The CLI automatically supports the new command:

ssf-tools config init mycommand --user
ssf-tools config validate mycommand-config.yaml
ssf-tools config show mycommand

Using Configuration in Commands

Commands receive configuration through dependency injection:

@click.command()
@inject
def my_command(
    config_service: ConfigurationServiceProtocol[MyCommandConfiguration] = Provide[...],
):
    # Load effective configuration (user + project + CLI overrides)
    config = config_service.load_config(
        command_overrides={"my_setting": "cli_override"}
    )

    # Use type-safe configuration
    print(f"Setting: {config.my_setting}")
    print(f"Number: {config.my_number}")

This architecture ensures consistent, type-safe, and extensible configuration management across all SSF Tools commands while maintaining clean separation of concerns and excellent testability.

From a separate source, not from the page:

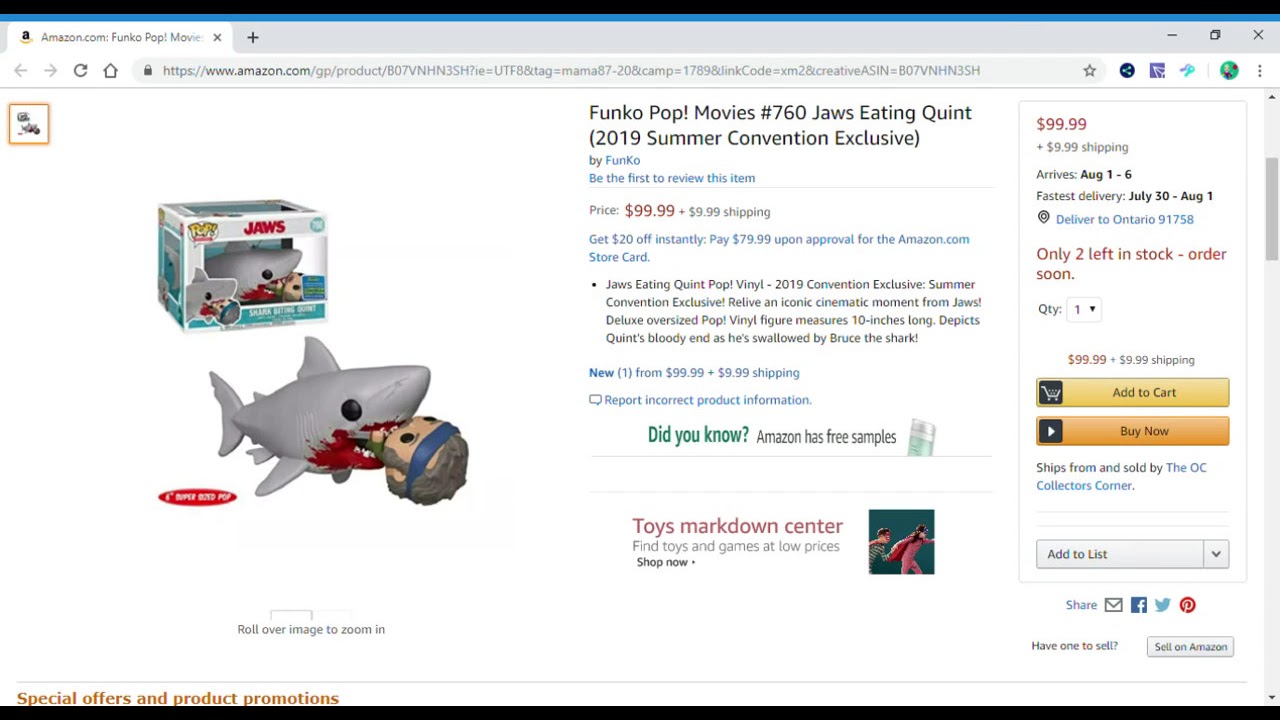The height and width of the screenshot is (720, 1280).
Task: Click the address bar URL field
Action: pos(571,71)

Configuration File Examples

The system supports unified configuration files that contain settings for multiple commands:

# ssf-tools-config.yaml
global:
  output:
    format: json
    verbose: true
  network:
    timeout_seconds: 30

entropy:
  analysis:
    chunk_size: 8192
    memory_limit_mb: 1024
  detection:
    credentials: true
    crypto_structures: true

# Future commands automatically supported
volatility:
  memory_analysis:
    profile: WinXPSP2x86

This unified approach reduces configuration file proliferation while maintaining command-specific settings organization.